Por maiores que sejam as vivências e aventuras, por baixo da carapaça
cosmopolita continuará habitando o filho do lugar em que o dedo do destino o
trouxe ao mundo. Isso, no caso do escritor, acaba se revelando de alguma forma,
mais cedo ou mais tarde. O próprio Monteiro Lobato, após as tribulações de uma
vida frenética, declarava com humildade que o verdadeiro Jeca Tatu, na verdade,
era ele próprio. Por tudo isso, podemos rezar e oferecer por José Ribamar Garcia
porque ele celebra sua terra, da qual está ausente há longos anos, num livro
delicioso e que reúne um punhado de crônicas sobre Teresina de sua infância,
aquela que reteve nos misteriosos escaninhos da memória, e que agora retorna no
livro “Imagens da Cidade Verde” (Litteris Editora – Rio – 2008).

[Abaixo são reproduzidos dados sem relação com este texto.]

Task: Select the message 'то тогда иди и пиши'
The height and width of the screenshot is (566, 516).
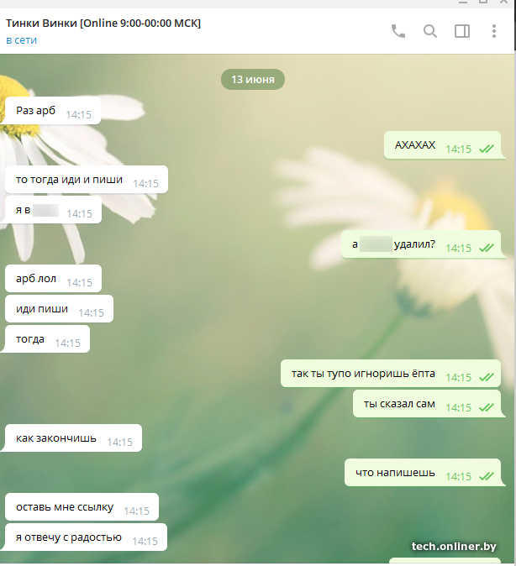Action: (x=87, y=180)
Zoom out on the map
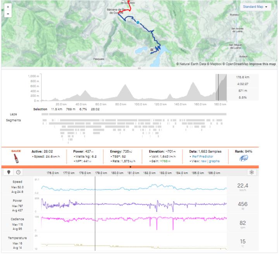Image resolution: width=279 pixels, height=254 pixels. point(8,14)
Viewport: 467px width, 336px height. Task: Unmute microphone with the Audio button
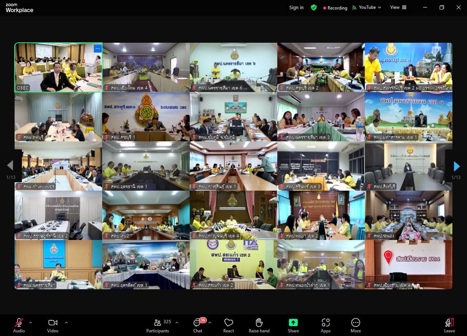[x=19, y=325]
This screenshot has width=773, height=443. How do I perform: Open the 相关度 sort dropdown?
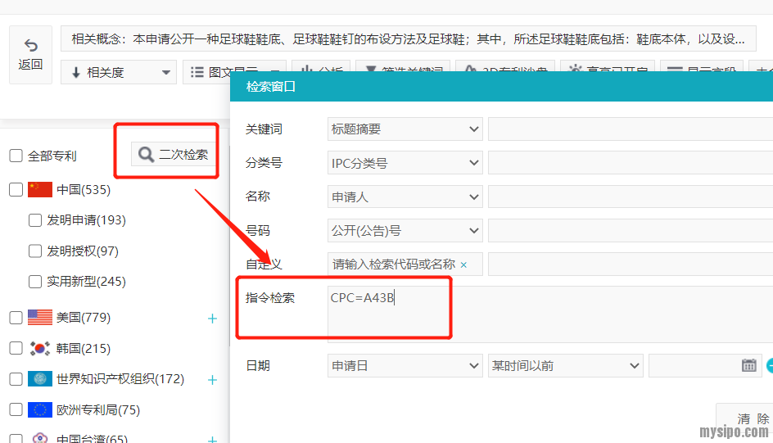click(x=118, y=72)
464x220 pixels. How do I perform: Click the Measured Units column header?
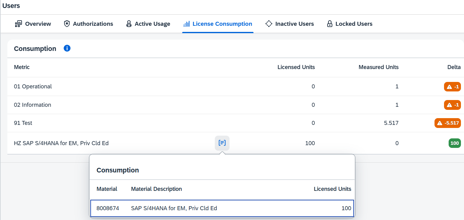pos(378,67)
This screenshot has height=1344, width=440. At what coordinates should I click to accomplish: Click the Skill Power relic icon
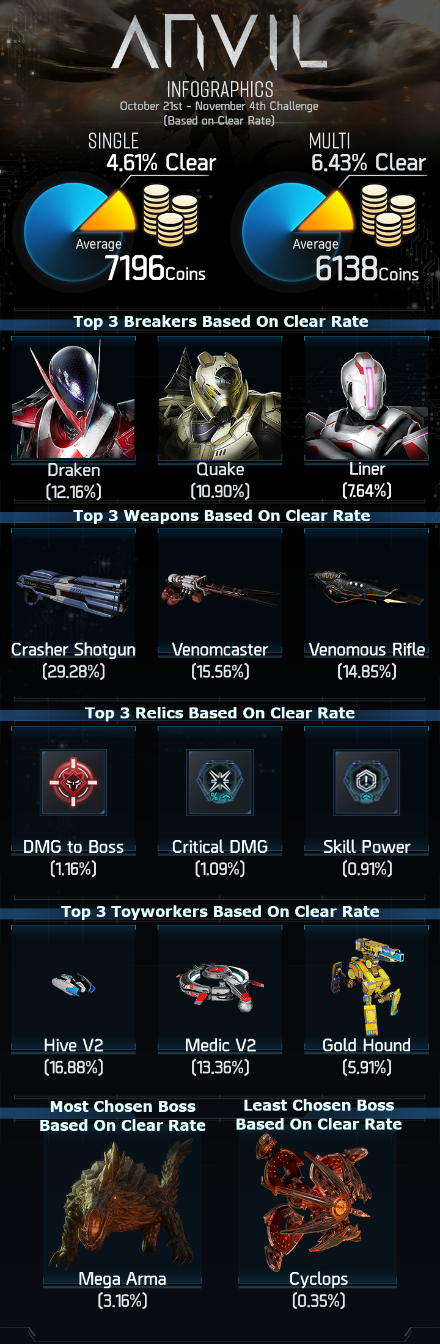coord(367,782)
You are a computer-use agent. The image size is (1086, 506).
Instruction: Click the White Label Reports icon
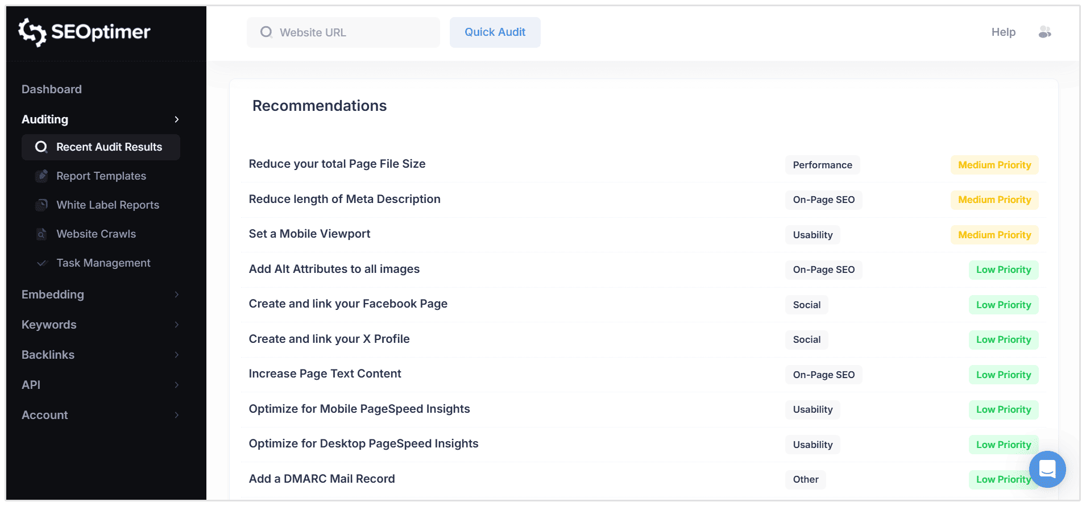[42, 205]
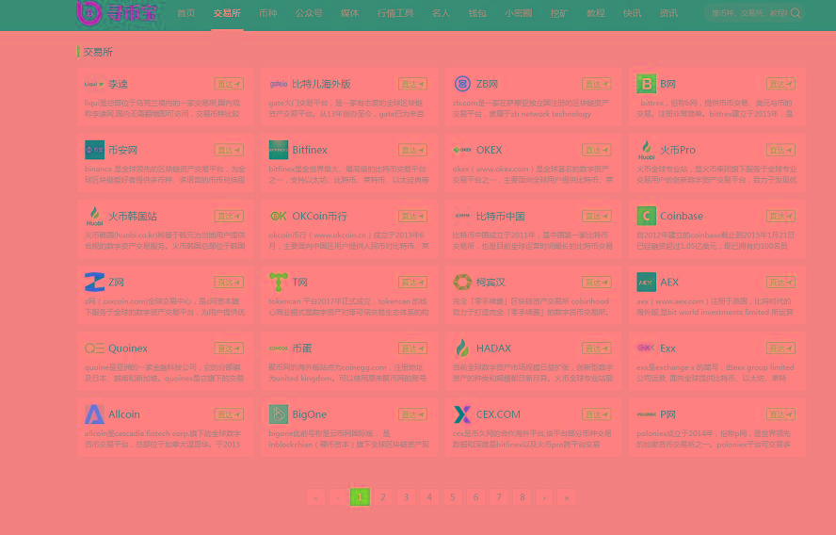Click the CEX.COM logo icon

tap(461, 413)
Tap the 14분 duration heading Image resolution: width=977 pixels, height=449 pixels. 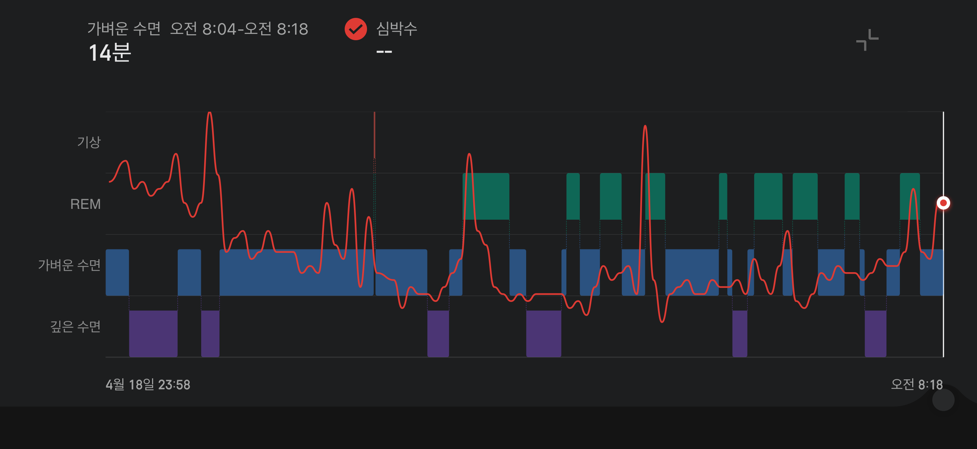click(x=110, y=53)
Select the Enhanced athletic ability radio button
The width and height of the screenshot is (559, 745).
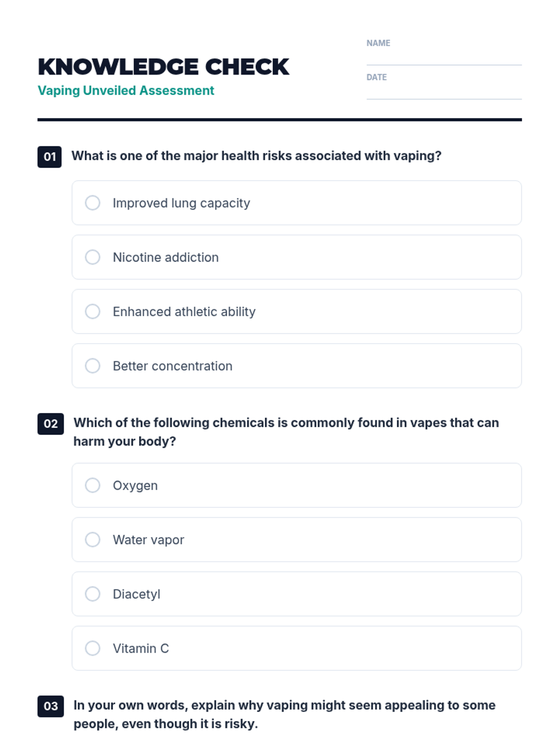tap(93, 312)
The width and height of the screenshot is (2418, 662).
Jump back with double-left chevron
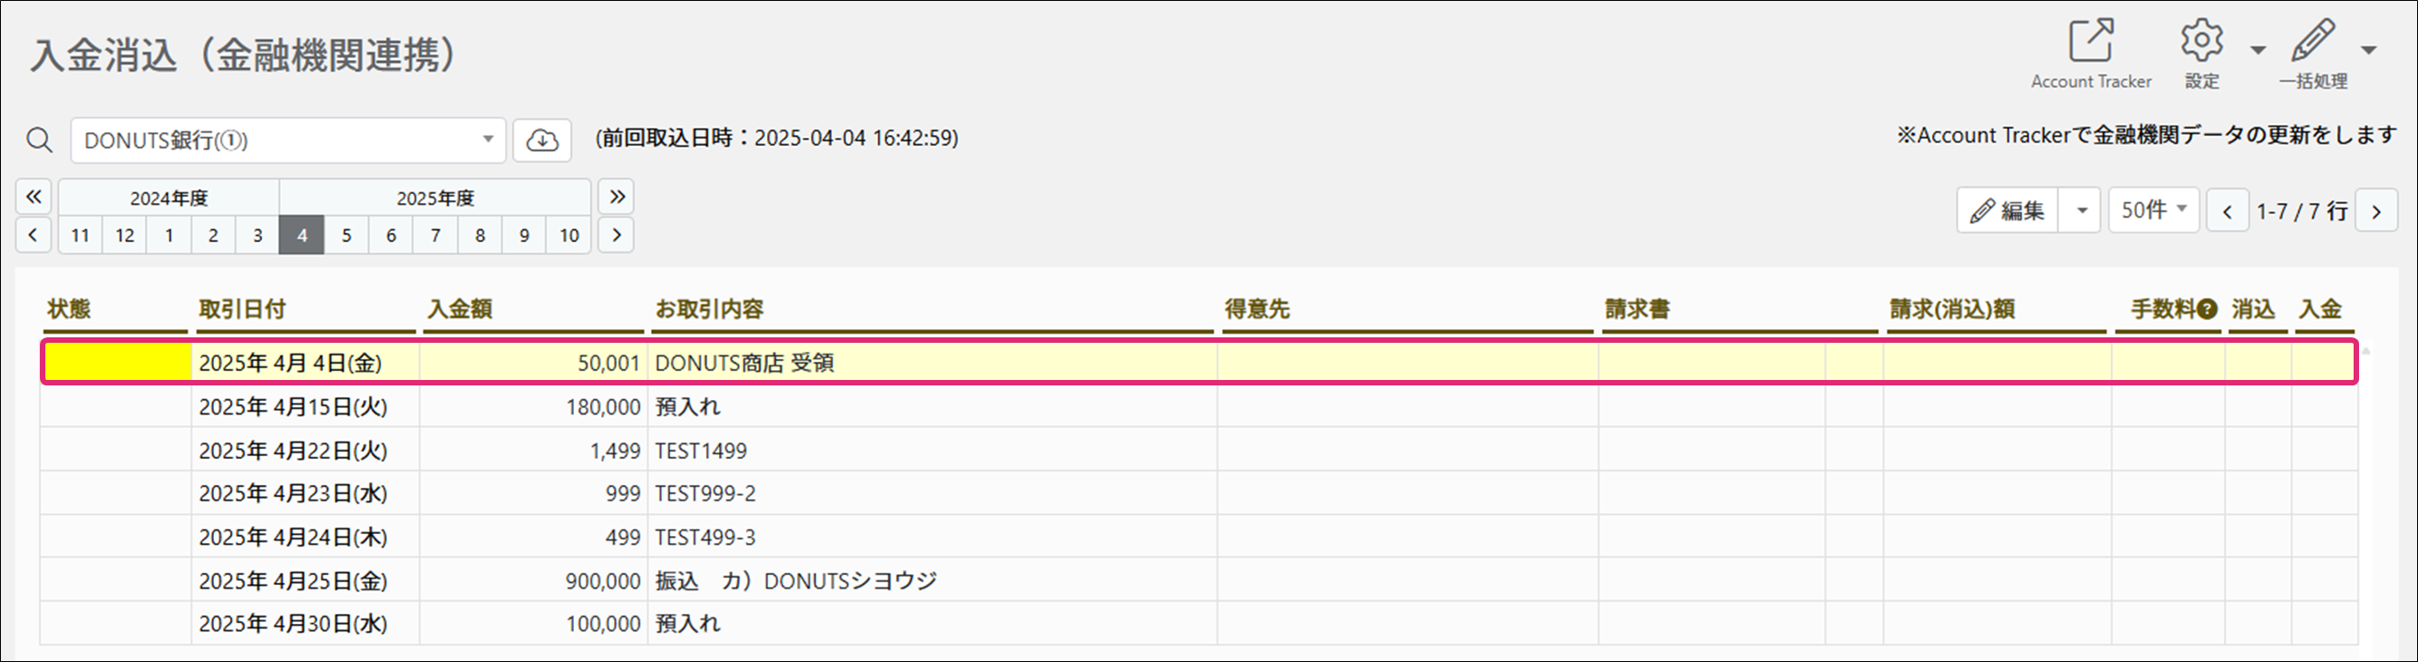(33, 197)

As páginas do livro revelam um cronista feito e acabado, num gênero que tem
encontrado poucos expoentes destacados entre nós. Fino observador, ele se mantém
com as antenas sempre ligadas, pronto a captar os temas cronicáveis e
convertê-los em crônicas vivas e curiosas, dessas que prendem o leitor de forma
irremediável. Dotado de admirável memória, não esquece dos pormenores e parece
ter conservado intacto o que sentiu em situações e momentos que já vão longe no
tempo e que, no entanto, revividos por ele, parecem fatos de hoje. É
interessante notar que as crônicas, mesmo sem essa intenção aparente, vão
revelando uma existência vitoriosa em que o menino de poucos recursos supera mil
obstáculos e se transforma em exitoso advogado no Rio de Janeiro. As crônicas
acabam se tornando uma bela lição de vida.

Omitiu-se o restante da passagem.